**REQUIRED WORK**
Transcribe the data exactly. Leave nothing out.

--- START ---

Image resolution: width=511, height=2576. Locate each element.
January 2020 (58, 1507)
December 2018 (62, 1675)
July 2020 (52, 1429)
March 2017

--- END ---

**WRITTEN ANSWER**
Image resolution: width=511, height=2576. Locate each element.
January 2020 (58, 1507)
December 2018 (62, 1675)
July 2020 (52, 1429)
March 2017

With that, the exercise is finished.